Defense Media Network

Interview with Mike Petters, President of Northrop Grumman Shipbuilding

Shipbuilder

How are those follow-on units coming along, and what improvements and additions are you looking at to include in them in the years ahead?

Well, the Navy continues to work through the different technologies of their warfare systems and communications plans and things that they typically do that are on a parallel track to the shipbuilding plan. What we’re working hard on is to get these ships into as much of a series production mode as we can. Shipbuilders can do incredible things, but when they get a chance to do it over and over again, they really take a lot of the costs out. When you’re building one-of-a-kind ships, they can become very expensive. For a lot of reasons these ships [the LPD 17 amphibious transport dock ships] have been a class run in two shipyards, and there have been different build strategies at each facility.

What we’re doing now is focusing on creating a single-class build plan, because we can see where this class is going. The functionality and capability of the San Antonio-class carries it far beyond the existing LPD requirement. We see having a class plan, a series production plan, and being able to work through a common process as a way for us to take some significant costs out of building them. To the extent that we’re able to take the cost out of it, we’re able to determine our future.
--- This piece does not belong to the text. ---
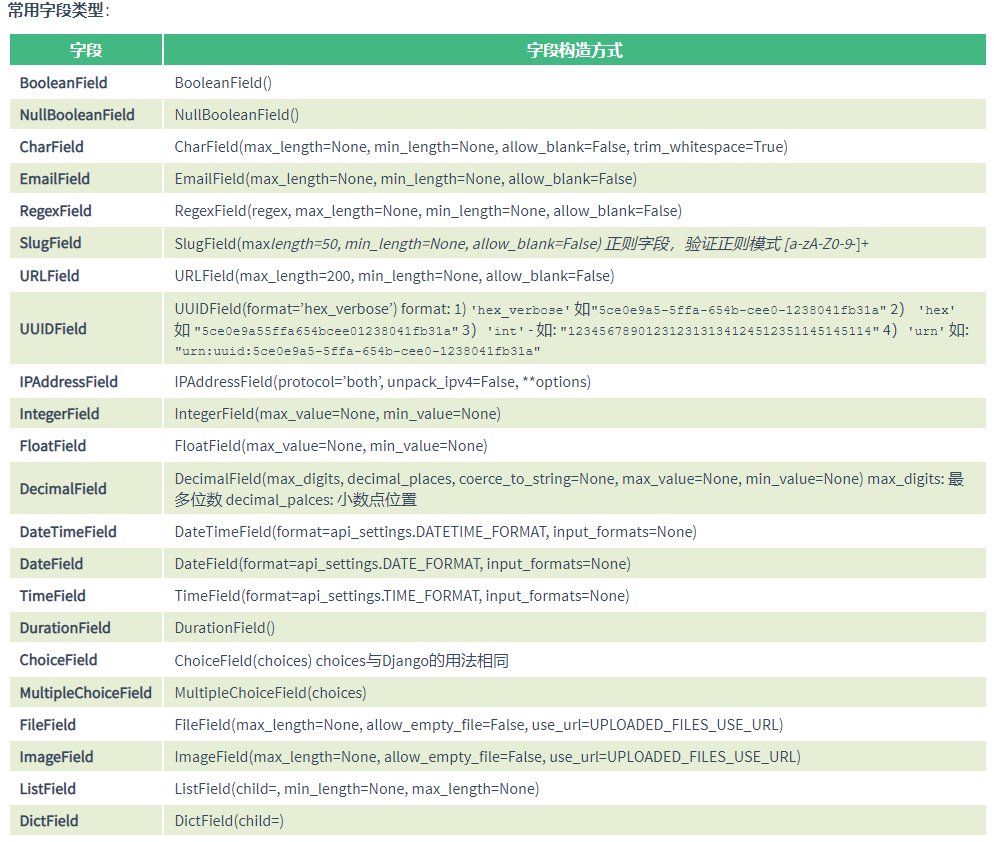Screen dimensions: 994x842
Task: Click the URLField constructor text
Action: [x=394, y=276]
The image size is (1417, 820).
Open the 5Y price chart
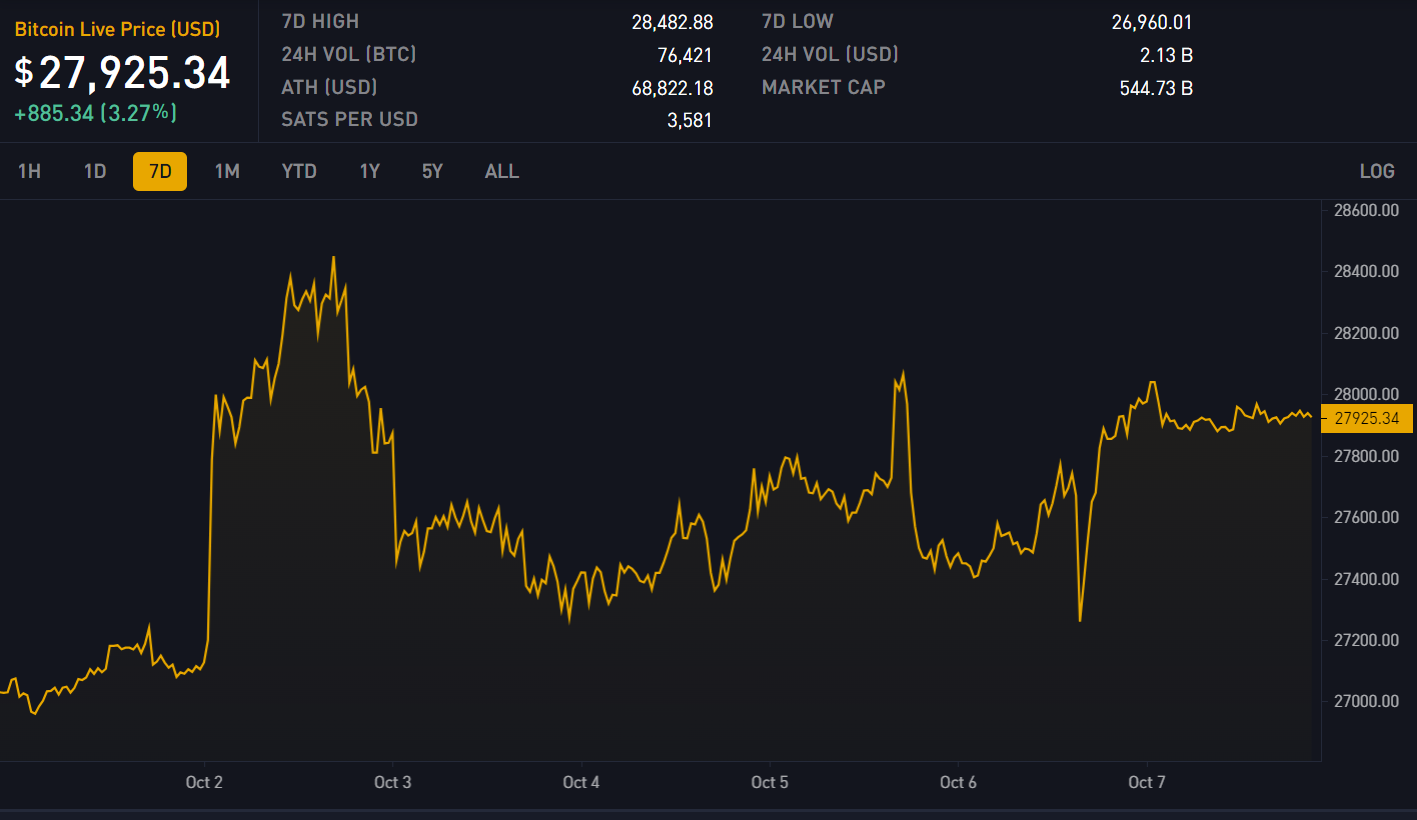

And of course it has a lot of utility in it, as you pointed out. There is significant volume in there, and if you don’t need a well deck or other things, you can stuff a lot of other things in there. For example, it’s no secret that CNO and NAVSEA are openly talking about the LPD 17 design being the basis for a new class of command ships.

There may be some command ship opportunities that follow LPD 17 as the next replacement in the expeditionary-type ship side of the shipbuilding business, as well as the replacement for the LSDs [the Whidbey Island-class (LSD 41) landing ship docks]. The LSDs are getting to be particularly old, and there’s a follow-on program, the LSD (X) as it’s called right now. But from a shipbuilder’s perspective, if you could step back and say, “You’re going to be building these at a periodic rate, not just for the next two or three years, but out until 2025 or 2030, and then you’re going to have some rhythm to that.” Then where you’re going to be is that you’re really going to be able to invest in the program, and take some big costs out of it.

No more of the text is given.